TEXTE À LIRE
------------------------------------------------------------------------
L’ESA a signé un accord avec l’entreprise Thales Alenia Space-Italie (TAS-I) qui sera le maître d’œuvre du projet IXV. Une vingtaine de sous-traitants y participent, dont la Société Anonyme Belge de Constructions Aéronautiques (SABCA). Cette filiale du groupe Dassault produit le système de contrôle par volets de l’IXV dans son usine de Haren, près de Bruxelles.
« En Europe, il nous reste encore à acquérir une expertise technologique quant aux systèmes de rentrée atmosphérique. Ainsi, les projets tels que l’IXV sont essentiels pour préserver l’autonomie et l’indépendance européennes en matière de vol spatial, explique Didier Verhoeven, chef de projet principal à la SABCA. Les expériences réalisées lors de la rentrée et l’expertise que nous accumulerons sur ces vols permettront de renforcer notre position d’acteur majeur dans ce domaine stratégique. »
Le démonstrateur IXV, qui a la taille d’une voiture (4,4 x 2 x 1,5 m) et pèse environ deux tonnes, sera lancé par la petite fusée Vega de l’ESA. Il effectuera un vol balistique à la trajectoire parabolique pour atteindre 415 km d’altitude. La phase critique commencera à sa redescente à 7 700 m/s jusqu’à l’altitude de 120 km. La rentrée atmosphérique planée sera alors commandée jusqu’à 30 km d’altitude, point duquel les parachutes s’ouvriront et où le IXV amerrira dans l’océan Pacifique. La durée totale du vol sera de 100 minutes.
Les deux volets qui guident l’IXV lors de la rentrée atmosphérique sont commandés individuellement par deux vérins électromécaniques capables de fournir chacun une force de 35 kilonewtons. Lors de la manœuvre, ils contrôlent respectivement le tangage et le roulis du IXV par braquage symétrique et différentiel. « Les vérins sont, à l’origine, une solution déjà disponible que nous avons adaptée au IXV, indique Didier Verhoeven. Compte tenu du budget serré, nous avons dû sélectionner autant de composants existants que possible. C’est la raison pour laquelle nous avons adapté pour le IXV le système de commande de poussée vectorielle déjà mis au point pour les tuyères des étages Zefiro de la fusée Vega. Quand on travaillait sur le lanceur Ariane 5, on a choisi un système hydraulique pour les vérins. Mais suivant la tendance générale observée dans l’aéronautique, on a adopté les vérins électromécaniques pour le VEGA et le IXV. »
------------------------------------------------------------------------
DONNÉES EXTRAITES
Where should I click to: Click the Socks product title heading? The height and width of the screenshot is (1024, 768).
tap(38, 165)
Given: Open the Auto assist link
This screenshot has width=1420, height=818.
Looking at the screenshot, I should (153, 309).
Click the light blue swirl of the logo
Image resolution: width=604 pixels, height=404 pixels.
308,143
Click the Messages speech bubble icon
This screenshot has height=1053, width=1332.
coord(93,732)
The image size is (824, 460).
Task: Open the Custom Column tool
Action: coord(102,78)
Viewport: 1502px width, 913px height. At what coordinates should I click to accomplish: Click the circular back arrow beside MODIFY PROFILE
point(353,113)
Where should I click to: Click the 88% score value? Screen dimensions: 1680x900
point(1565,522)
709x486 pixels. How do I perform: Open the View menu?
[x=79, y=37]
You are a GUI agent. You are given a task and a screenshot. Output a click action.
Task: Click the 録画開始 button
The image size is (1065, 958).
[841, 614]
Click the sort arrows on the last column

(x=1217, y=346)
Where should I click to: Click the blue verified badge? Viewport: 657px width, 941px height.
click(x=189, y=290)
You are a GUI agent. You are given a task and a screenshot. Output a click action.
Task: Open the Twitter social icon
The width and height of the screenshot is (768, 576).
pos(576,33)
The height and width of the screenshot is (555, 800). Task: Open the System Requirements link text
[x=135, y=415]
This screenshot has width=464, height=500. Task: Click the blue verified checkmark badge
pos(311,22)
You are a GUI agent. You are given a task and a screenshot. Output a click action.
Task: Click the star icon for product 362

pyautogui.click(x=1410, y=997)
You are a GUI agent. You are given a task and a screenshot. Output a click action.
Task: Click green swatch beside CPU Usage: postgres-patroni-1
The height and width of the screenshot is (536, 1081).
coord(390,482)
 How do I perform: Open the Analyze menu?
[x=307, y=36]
------------------------------------------------------------------------
CONSIGNE
Veuillez recopier à l’identique le passage du texte sur le démonstrateur IXV qui va de « L’ESA a signé » à « près de Bruxelles. ». Les entrées forment un matériau distinct du texte sur le démonstrateur IXV.

RÉPONSE ATTENDUE
L’ESA a signé un accord avec l’entreprise Thales Alenia Space-Italie (TAS-I) qui sera le maître d’œuvre du projet IXV. Une vingtaine de sous-traitants y participent, dont la Société Anonyme Belge de Constructions Aéronautiques (SABCA). Cette filiale du groupe Dassault produit le système de contrôle par volets de l’IXV dans son usine de Haren, près de Bruxelles.